TEXTO PROPORCIONADO.
Mientras las dos columnas de veteranos avanzaban frente a la Plaza de Colón aquel 2004, la voz que narraba el desfile proclamó: “La paz y la concordia han quedado para siempre establecidas”. Al finalizar el acto, la televisión captó una imagen de esa supuesta concordia: “Nosotros luchábamos por la libertad, vosotros ayudábais a los nazis”, espetaba Royo a Salamanca, que respondía contrariado: “No es momento de discusiones”. En los días previos, numerosas asociaciones republicanas, de víctimas del franquismo y de derechos humanos habían manifestado su repudio a ese ejercicio de nivelación entre republicanos y falangistas. Bono calificó de “antiespañoles” sus planteamientos y zanjó la polémica afirmando que “es mucho más solidario, moderno e inteligente” buscar la concordia que la confrontación.
El expresidente del Congreso y exministro socialista es destacado exponente de una corriente de pensamiento que considera que el único camino posible para la concordia entre los españoles pasa por establecer equidistancias frente a la tragedia de la Guerra Civil y, sobre todo, por no hurgar en el pasado, al que se presenta como una peligrosa caja de Pandora que se debe mantener sellada para evitar que se escapen los demonios.
En un artículo publicado esta semana en El País bajo el título La fechoría de quitar una calle a Indalecio Prieto, Bono retoma ese planteamiento. Afirma que la Transición logró la reconciliación de los españoles y “despejó el camino para que a historia quedara escrita por los historiadores, y no enturbiada por intereses partidistas o electorales”. Y refuerza su argumentación con unas palabras que le atribuye al exlíder comunista Santiago Carrillo: “Aquí tuvimos una Guerra Civil en la que hubo excesos por las dos partes. Hay que dejar la historia en paz”.

REQUISITOS.
¿Con qué título publicó Bono su artículo en El País, según el texto proporcionado?

INFORMACIÓN MOSTRADA.
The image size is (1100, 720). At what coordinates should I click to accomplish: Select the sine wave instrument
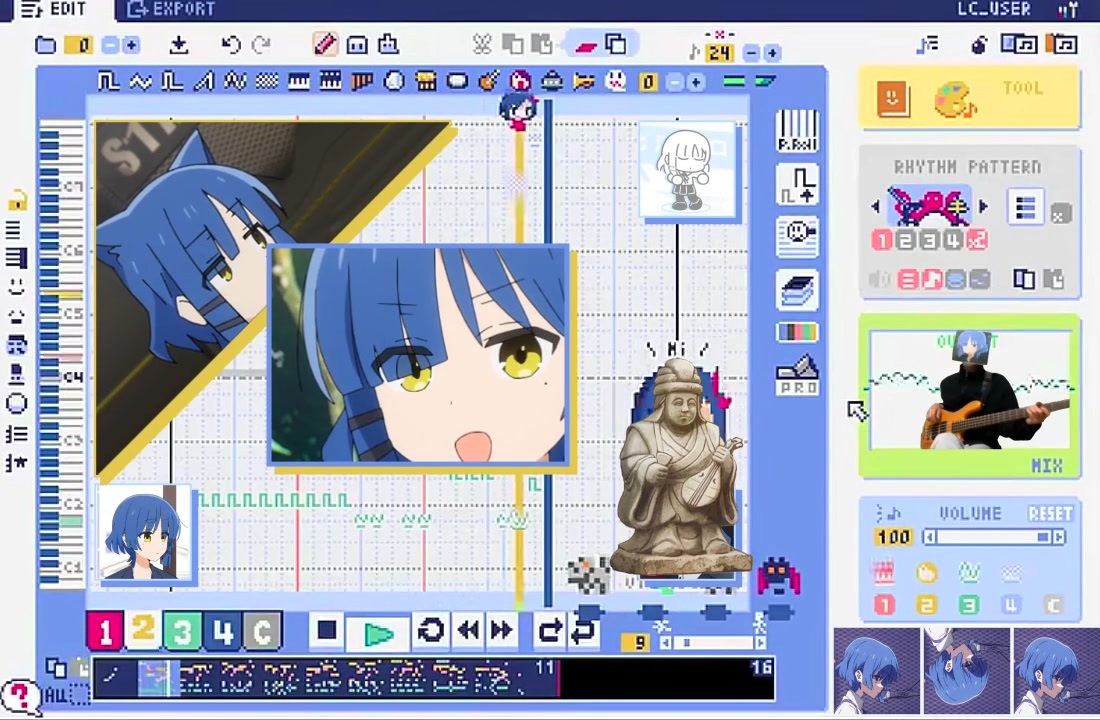pyautogui.click(x=140, y=81)
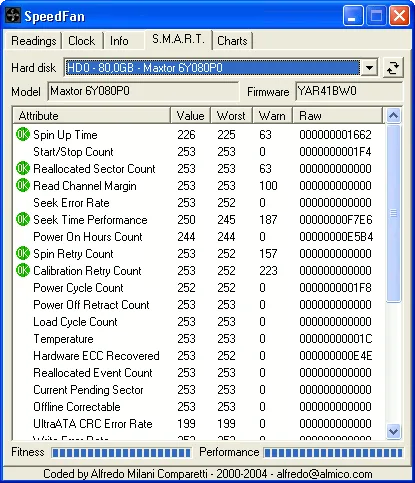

RESPUESTA DEL EJERCICIO.
«La fechoría de quitar una calle a Indalecio Prieto».